Data rows =>
╭──
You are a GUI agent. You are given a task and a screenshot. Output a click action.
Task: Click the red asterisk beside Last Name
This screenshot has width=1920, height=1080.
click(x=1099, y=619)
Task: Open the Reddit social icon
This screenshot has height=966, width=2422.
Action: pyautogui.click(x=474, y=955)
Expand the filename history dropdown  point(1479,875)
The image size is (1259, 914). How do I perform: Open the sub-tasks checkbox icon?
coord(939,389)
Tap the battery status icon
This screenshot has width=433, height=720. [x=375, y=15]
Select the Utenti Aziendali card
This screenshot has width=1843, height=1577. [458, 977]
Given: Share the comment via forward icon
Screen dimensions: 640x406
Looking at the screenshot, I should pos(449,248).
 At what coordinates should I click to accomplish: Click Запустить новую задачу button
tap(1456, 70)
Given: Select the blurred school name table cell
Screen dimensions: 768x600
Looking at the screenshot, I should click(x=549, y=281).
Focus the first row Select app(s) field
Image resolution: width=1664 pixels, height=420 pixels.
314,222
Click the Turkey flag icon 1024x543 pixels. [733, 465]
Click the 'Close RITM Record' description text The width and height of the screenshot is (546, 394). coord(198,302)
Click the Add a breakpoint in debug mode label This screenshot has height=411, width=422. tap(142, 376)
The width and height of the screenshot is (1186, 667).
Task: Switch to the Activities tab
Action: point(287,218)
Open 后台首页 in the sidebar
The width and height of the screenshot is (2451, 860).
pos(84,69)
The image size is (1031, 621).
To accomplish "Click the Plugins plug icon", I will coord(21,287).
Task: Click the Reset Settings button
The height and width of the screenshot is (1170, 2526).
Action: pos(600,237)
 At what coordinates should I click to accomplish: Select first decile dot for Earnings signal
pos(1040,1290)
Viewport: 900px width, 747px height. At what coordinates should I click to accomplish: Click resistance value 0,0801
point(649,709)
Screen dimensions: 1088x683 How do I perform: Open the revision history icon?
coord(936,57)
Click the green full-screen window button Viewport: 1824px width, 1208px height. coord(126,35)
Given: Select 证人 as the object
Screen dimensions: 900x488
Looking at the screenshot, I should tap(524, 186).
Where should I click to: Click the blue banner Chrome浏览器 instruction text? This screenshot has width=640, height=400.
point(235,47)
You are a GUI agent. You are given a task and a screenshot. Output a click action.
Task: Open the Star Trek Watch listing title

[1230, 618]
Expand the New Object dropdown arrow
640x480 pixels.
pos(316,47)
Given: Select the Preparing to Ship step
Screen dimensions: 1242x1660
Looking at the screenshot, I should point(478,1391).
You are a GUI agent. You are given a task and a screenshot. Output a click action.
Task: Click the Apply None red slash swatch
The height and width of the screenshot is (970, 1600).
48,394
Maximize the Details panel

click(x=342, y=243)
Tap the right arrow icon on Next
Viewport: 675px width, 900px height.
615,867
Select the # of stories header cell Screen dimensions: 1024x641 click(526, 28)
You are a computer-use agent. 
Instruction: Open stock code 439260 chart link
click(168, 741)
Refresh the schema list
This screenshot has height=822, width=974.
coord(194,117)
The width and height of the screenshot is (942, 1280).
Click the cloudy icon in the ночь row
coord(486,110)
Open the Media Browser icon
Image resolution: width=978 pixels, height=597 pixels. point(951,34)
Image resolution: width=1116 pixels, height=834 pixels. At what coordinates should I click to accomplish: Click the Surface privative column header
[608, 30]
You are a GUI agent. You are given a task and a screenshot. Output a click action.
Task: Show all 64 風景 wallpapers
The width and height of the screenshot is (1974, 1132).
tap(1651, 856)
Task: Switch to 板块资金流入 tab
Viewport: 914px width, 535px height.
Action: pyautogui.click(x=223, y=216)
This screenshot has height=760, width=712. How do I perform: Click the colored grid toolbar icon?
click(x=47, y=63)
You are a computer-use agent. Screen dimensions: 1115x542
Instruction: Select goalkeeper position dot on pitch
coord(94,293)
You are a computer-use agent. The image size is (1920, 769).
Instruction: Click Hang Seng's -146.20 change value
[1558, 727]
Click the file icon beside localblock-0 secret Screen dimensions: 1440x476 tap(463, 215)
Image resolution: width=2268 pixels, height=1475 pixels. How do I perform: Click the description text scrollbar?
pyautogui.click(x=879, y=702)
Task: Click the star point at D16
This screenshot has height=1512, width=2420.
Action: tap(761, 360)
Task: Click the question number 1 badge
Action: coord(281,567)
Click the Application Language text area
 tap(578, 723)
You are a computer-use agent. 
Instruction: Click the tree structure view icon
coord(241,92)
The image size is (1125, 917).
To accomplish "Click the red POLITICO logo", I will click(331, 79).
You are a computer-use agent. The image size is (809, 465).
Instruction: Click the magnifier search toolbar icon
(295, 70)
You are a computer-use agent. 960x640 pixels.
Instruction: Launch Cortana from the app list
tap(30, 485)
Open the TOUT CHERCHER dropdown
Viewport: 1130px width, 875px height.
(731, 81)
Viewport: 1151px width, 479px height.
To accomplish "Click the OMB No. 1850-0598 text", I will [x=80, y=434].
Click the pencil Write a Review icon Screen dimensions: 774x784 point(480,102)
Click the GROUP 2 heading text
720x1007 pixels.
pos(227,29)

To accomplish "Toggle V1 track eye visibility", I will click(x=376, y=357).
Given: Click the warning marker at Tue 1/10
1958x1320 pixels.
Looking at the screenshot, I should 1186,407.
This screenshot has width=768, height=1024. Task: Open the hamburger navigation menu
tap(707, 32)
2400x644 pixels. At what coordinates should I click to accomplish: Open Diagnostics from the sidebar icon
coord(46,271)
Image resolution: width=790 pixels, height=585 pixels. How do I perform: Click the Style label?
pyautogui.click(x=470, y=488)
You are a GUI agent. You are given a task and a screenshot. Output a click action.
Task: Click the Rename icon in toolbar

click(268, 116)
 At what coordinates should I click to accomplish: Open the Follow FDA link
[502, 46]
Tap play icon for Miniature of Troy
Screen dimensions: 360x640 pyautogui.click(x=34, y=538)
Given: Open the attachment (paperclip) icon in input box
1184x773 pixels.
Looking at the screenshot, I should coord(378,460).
╰──
Stated problem => Please rewrite all of the records above as a JSON list of strings, with one string for each line and blank lines left out.

Result for this task =>
[
  "You are a GUI agent. You are given a task and a screenshot. Output a click action.",
  "Task: Click the red asterisk beside Last Name",
  "This screenshot has width=1920, height=1080.",
  "click(x=1099, y=619)",
  "Task: Open the Reddit social icon",
  "This screenshot has height=966, width=2422.",
  "Action: pyautogui.click(x=474, y=955)",
  "Expand the filename history dropdown  point(1479,875)",
  "The image size is (1259, 914). How do I perform: Open the sub-tasks checkbox icon?",
  "coord(939,389)",
  "Tap the battery status icon",
  "This screenshot has width=433, height=720. [x=375, y=15]",
  "Select the Utenti Aziendali card",
  "This screenshot has width=1843, height=1577. [458, 977]",
  "Given: Share the comment via forward icon",
  "Screen dimensions: 640x406",
  "Looking at the screenshot, I should pos(449,248).",
  " At what coordinates should I click to accomplish: Click Запустить новую задачу button",
  "tap(1456, 70)",
  "Given: Select the blurred school name table cell",
  "Screen dimensions: 768x600",
  "Looking at the screenshot, I should click(x=549, y=281).",
  "Focus the first row Select app(s) field",
  "Image resolution: width=1664 pixels, height=420 pixels.",
  "314,222",
  "Click the Turkey flag icon 1024x543 pixels. [733, 465]",
  "Click the 'Close RITM Record' description text The width and height of the screenshot is (546, 394). coord(198,302)",
  "Click the Add a breakpoint in debug mode label This screenshot has height=411, width=422. tap(142, 376)",
  "The width and height of the screenshot is (1186, 667).",
  "Task: Switch to the Activities tab",
  "Action: point(287,218)",
  "Open 后台首页 in the sidebar",
  "The width and height of the screenshot is (2451, 860).",
  "pos(84,69)",
  "The image size is (1031, 621).",
  "To accomplish \"Click the Plugins plug icon\", I will coord(21,287).",
  "Task: Click the Reset Settings button",
  "The height and width of the screenshot is (1170, 2526).",
  "Action: pos(600,237)",
  " At what coordinates should I click to accomplish: Select first decile dot for Earnings signal",
  "pos(1040,1290)",
  "Viewport: 900px width, 747px height. At what coordinates should I click to accomplish: Click resistance value 0,0801",
  "point(649,709)",
  "Screen dimensions: 1088x683 How do I perform: Open the revision history icon?",
  "coord(936,57)",
  "Click the green full-screen window button Viewport: 1824px width, 1208px height. coord(126,35)",
  "Given: Select 证人 as the object",
  "Screen dimensions: 900x488",
  "Looking at the screenshot, I should tap(524, 186).",
  "Where should I click to: Click the blue banner Chrome浏览器 instruction text? This screenshot has width=640, height=400.",
  "point(235,47)",
  "You are a GUI agent. You are given a task and a screenshot. Output a click action.",
  "Task: Open the Star Trek Watch listing title",
  "[1230, 618]",
  "Expand the New Object dropdown arrow",
  "640x480 pixels.",
  "pos(316,47)",
  "Given: Select the Preparing to Ship step",
  "Screen dimensions: 1242x1660",
  "Looking at the screenshot, I should point(478,1391).",
  "You are a GUI agent. You are given a task and a screenshot. Output a click action.",
  "Task: Click the Apply None red slash swatch",
  "The height and width of the screenshot is (970, 1600).",
  "48,394",
  "Maximize the Details panel",
  "click(x=342, y=243)",
  "Tap the right arrow icon on Next",
  "Viewport: 675px width, 900px height.",
  "615,867",
  "Select the # of stories header cell Screen dimensions: 1024x641 click(526, 28)",
  "You are a computer-use agent. ",
  "Instruction: Open stock code 439260 chart link",
  "click(168, 741)",
  "Refresh the schema list",
  "This screenshot has height=822, width=974.",
  "coord(194,117)",
  "The width and height of the screenshot is (942, 1280).",
  "Click the cloudy icon in the ночь row",
  "coord(486,110)",
  "Open the Media Browser icon",
  "Image resolution: width=978 pixels, height=597 pixels. point(951,34)",
  "Image resolution: width=1116 pixels, height=834 pixels. At what coordinates should I click to accomplish: Click the Surface privative column header",
  "[608, 30]",
  "You are a GUI agent. You are given a task and a screenshot. Output a click action.",
  "Task: Show all 64 風景 wallpapers",
  "The width and height of the screenshot is (1974, 1132).",
  "tap(1651, 856)",
  "Task: Switch to 板块资金流入 tab",
  "Viewport: 914px width, 535px height.",
  "Action: pyautogui.click(x=223, y=216)",
  "This screenshot has height=760, width=712. How do I perform: Click the colored grid toolbar icon?",
  "click(x=47, y=63)",
  "You are a computer-use agent. Screen dimensions: 1115x542",
  "Instruction: Select goalkeeper position dot on pitch",
  "coord(94,293)",
  "You are a computer-use agent. The image size is (1920, 769).",
  "Instruction: Click Hang Seng's -146.20 change value",
  "[1558, 727]",
  "Click the file icon beside localblock-0 secret Screen dimensions: 1440x476 tap(463, 215)",
  "Image resolution: width=2268 pixels, height=1475 pixels. How do I perform: Click the description text scrollbar?",
  "pyautogui.click(x=879, y=702)",
  "Task: Click the star point at D16",
  "This screenshot has height=1512, width=2420.",
  "Action: tap(761, 360)",
  "Task: Click the question number 1 badge",
  "Action: coord(281,567)",
  "Click the Application Language text area",
  " tap(578, 723)",
  "You are a computer-use agent. ",
  "Instruction: Click the tree structure view icon",
  "coord(241,92)",
  "The image size is (1125, 917).",
  "To accomplish \"Click the red POLITICO logo\", I will click(331, 79).",
  "You are a computer-use agent. The image size is (809, 465).",
  "Instruction: Click the magnifier search toolbar icon",
  "(295, 70)",
  "You are a computer-use agent. 960x640 pixels.",
  "Instruction: Launch Cortana from the app list",
  "tap(30, 485)",
  "Open the TOUT CHERCHER dropdown",
  "Viewport: 1130px width, 875px height.",
  "(731, 81)",
  "Viewport: 1151px width, 479px height.",
  "To accomplish \"Click the OMB No. 1850-0598 text\", I will [x=80, y=434].",
  "Click the pencil Write a Review icon Screen dimensions: 774x784 point(480,102)",
  "Click the GROUP 2 heading text",
  "720x1007 pixels.",
  "pos(227,29)",
  "To accomplish \"Toggle V1 track eye visibility\", I will click(x=376, y=357).",
  "Given: Click the warning marker at Tue 1/10",
  "1958x1320 pixels.",
  "Looking at the screenshot, I should 1186,407.",
  "This screenshot has width=768, height=1024. Task: Open the hamburger navigation menu",
  "tap(707, 32)",
  "2400x644 pixels. At what coordinates should I click to accomplish: Open Diagnostics from the sidebar icon",
  "coord(46,271)",
  "Image resolution: width=790 pixels, height=585 pixels. How do I perform: Click the Style label?",
  "pyautogui.click(x=470, y=488)",
  "You are a GUI agent. You are given a task and a screenshot. Output a click action.",
  "Task: Click the Rename icon in toolbar",
  "click(268, 116)",
  " At what coordinates should I click to accomplish: Open the Follow FDA link",
  "[502, 46]",
  "Tap play icon for Miniature of Troy",
  "Screen dimensions: 360x640 pyautogui.click(x=34, y=538)",
  "Given: Open the attachment (paperclip) icon in input box",
  "1184x773 pixels.",
  "Looking at the screenshot, I should coord(378,460)."
]